> [Brief 1] From the passage on stamp forgery below, list every state that the text names as having reprinted rare sets of stamps that were no longer in use.

> [Quoted passage]

So, forgery. You know that whenever anything is collected it will be forged, without exception. While forgeries intended to fool the more dim-witted can be rather coarse and haphazard, others are too intricate even for the greatest experts to spot, and still others are so well executed that it takes decades to reveal them as forgeries, if they’re ever uncovered at all. Many collectors, especially beginners, think they’re safe from forgery if they concern themselves only with used stamps. This is because a number of states, particularly the Papal States, Sardinia, Hamburg, Hanover, Heligoland, and Bergedorf, reprinted rare sets of stamps that were no longer in use, and delivered them directly to collectors. These reprints, or, if you will, forgeries are all characterized by the fact that they’re not postmarked. But this is a special case that does not hold true across the board. There is nothing more preposterous than to say, “This stamp is counterfeit, because it’s not postmarked.” It would be much more accurate to say: this stamp is postmarked because it’s counterfeit. For there are in fact many fewer counterfeit stamps that are not postmarked: for the most part, only those where the forger, if we can use this word, is the state. The private forger who dares to counterfeit an intricately designed stamp can surely replicate a simple postmark as well. And when he has finished his forgery, he looks it over once more, very closely, searching for any irregularity that he can then obscure by covering it with a postmark. In short, collecting only postmarked stamps would protect you from some reprints but not from the great majority of counterfeit stamps. Very few collectors know which country enjoys the greatest reputation among stamp forgers, in other words, where the most successful counterfeits are made. That would be Belgium. Not only do Belgians counterfeit their own postage stamps — most famously the Belgian five-franc stamp — but they’re equally willing to forge foreign stamps, such as the one-peseta German Morocco.

> [Brief 2] Render the part of the rows that opens with the line containing "Select the 2022" and closes with the line containing "coord(36,26)" as a Markdown table with the columns No. and Line. Skip blank lines.

[Interface element rows]
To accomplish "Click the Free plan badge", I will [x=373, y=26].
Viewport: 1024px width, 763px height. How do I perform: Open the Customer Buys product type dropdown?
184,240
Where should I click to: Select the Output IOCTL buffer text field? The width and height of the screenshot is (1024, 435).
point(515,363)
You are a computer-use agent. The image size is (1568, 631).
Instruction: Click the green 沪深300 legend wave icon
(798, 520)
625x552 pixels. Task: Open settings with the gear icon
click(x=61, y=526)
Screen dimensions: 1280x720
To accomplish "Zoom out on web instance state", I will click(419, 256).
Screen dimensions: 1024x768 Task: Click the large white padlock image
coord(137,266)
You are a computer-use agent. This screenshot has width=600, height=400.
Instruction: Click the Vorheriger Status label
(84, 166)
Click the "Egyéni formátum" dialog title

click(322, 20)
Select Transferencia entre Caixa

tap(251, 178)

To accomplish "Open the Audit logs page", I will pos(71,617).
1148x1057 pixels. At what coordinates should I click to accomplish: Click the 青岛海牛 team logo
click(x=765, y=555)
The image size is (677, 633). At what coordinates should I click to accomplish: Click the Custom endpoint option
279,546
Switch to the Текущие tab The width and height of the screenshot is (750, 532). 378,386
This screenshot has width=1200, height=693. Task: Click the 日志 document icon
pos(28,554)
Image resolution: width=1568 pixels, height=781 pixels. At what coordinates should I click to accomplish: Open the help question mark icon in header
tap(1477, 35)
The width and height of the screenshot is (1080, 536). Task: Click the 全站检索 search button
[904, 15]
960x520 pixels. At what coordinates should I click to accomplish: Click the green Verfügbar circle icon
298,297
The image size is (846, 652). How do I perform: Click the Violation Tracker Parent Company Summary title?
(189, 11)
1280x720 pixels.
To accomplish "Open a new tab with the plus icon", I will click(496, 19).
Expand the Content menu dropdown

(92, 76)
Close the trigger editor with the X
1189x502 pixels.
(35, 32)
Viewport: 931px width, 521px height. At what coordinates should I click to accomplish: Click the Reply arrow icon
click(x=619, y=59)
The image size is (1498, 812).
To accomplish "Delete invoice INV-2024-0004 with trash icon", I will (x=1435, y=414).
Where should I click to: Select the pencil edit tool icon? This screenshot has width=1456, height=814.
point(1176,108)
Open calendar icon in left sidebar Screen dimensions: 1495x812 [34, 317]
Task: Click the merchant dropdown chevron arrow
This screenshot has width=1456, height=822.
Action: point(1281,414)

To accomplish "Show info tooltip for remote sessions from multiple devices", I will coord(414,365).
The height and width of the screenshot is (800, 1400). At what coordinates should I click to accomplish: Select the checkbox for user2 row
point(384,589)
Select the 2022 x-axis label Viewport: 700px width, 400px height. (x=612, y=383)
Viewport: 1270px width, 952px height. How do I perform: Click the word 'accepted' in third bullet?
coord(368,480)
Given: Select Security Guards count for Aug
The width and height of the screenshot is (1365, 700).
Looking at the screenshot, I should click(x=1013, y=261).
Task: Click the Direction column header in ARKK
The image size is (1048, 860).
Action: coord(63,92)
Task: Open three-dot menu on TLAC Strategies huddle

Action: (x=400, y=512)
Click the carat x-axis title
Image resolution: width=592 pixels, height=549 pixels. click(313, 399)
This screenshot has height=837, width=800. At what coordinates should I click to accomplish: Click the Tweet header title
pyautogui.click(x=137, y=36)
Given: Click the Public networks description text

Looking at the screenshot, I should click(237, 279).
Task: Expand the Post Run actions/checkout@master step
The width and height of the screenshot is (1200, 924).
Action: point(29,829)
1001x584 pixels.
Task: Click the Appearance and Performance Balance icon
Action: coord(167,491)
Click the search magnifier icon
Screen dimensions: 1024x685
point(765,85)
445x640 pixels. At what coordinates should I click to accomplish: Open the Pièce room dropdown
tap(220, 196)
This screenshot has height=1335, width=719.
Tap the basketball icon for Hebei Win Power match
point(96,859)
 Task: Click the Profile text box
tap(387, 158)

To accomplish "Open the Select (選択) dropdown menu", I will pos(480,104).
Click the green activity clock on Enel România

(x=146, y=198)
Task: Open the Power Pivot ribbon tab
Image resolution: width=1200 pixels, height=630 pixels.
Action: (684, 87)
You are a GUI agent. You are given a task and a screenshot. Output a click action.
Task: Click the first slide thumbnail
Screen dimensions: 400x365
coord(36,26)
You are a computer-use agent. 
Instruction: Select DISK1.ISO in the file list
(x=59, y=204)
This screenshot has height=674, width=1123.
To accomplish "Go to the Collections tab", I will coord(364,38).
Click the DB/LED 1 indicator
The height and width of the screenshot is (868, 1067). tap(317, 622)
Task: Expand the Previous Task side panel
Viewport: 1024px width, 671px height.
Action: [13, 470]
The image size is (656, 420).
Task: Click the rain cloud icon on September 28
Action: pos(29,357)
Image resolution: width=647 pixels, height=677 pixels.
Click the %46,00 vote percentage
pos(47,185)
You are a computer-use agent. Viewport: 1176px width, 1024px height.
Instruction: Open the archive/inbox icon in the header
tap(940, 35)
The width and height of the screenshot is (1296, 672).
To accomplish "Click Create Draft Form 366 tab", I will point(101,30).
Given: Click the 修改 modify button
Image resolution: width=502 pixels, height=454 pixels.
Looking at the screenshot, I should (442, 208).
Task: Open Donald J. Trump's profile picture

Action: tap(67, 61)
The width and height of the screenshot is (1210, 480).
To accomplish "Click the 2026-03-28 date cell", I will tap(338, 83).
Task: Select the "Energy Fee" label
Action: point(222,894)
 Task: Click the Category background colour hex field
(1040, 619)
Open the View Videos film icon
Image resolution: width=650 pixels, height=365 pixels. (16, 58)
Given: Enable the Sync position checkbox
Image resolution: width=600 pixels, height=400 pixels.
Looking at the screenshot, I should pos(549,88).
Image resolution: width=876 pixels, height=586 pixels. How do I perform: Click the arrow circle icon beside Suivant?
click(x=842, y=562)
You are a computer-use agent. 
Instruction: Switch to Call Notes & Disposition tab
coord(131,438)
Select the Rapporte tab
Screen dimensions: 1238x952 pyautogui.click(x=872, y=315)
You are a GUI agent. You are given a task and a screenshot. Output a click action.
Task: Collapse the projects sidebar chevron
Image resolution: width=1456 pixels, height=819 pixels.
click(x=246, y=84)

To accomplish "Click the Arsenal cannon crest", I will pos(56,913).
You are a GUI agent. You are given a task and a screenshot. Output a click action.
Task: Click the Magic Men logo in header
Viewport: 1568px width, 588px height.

> [Result 1] Papal States, Sardinia, Hamburg, Hanover, Heligoland, Bergedorf

> [Result 2]
| No. | Line |
|---|---|
| 1 | Select the 2022 x-axis label Viewport: 700px width, 400px height. (x=612, y=383) |
| 2 | Viewport: 1270px width, 952px height. How do I perform: Click the word 'accepted' in third bullet? |
| 3 | coord(368,480) |
| 4 | Given: Select Security Guards count for Aug |
| 5 | The width and height of the screenshot is (1365, 700). |
| 6 | Looking at the screenshot, I should click(x=1013, y=261). |
| 7 | Task: Click the Direction column header in ARKK |
| 8 | The image size is (1048, 860). |
| 9 | Action: coord(63,92) |
| 10 | Task: Open three-dot menu on TLAC Strategies huddle |
| 11 | Action: (x=400, y=512) |
| 12 | Click the carat x-axis title |
| 13 | Image resolution: width=592 pixels, height=549 pixels. click(313, 399) |
| 14 | This screenshot has height=837, width=800. At what coordinates should I click to accomplish: Click the Tweet header title |
| 15 | pyautogui.click(x=137, y=36) |
| 16 | Given: Click the Public networks description text |
| 17 | Looking at the screenshot, I should click(237, 279). |
| 18 | Task: Expand the Post Run actions/checkout@master step |
| 19 | The width and height of the screenshot is (1200, 924). |
| 20 | Action: point(29,829) |
| 21 | 1001x584 pixels. |
| 22 | Task: Click the Appearance and Performance Balance icon |
| 23 | Action: coord(167,491) |
| 24 | Click the search magnifier icon |
| 25 | Screen dimensions: 1024x685 |
| 26 | point(765,85) |
| 27 | 445x640 pixels. At what coordinates should I click to accomplish: Open the Pièce room dropdown |
| 28 | tap(220, 196) |
| 29 | This screenshot has height=1335, width=719. |
| 30 | Tap the basketball icon for Hebei Win Power match |
| 31 | point(96,859) |
| 32 |  Task: Click the Profile text box |
| 33 | tap(387, 158) |
| 34 | To accomplish "Open the Select (選択) dropdown menu", I will pos(480,104). |
| 35 | Click the green activity clock on Enel România |
| 36 | (x=146, y=198) |
| 37 | Task: Open the Power Pivot ribbon tab |
| 38 | Image resolution: width=1200 pixels, height=630 pixels. |
| 39 | Action: (684, 87) |
| 40 | You are a GUI agent. You are given a task and a screenshot. Output a click action. |
| 41 | Task: Click the first slide thumbnail |
| 42 | Screen dimensions: 400x365 |
| 43 | coord(36,26) |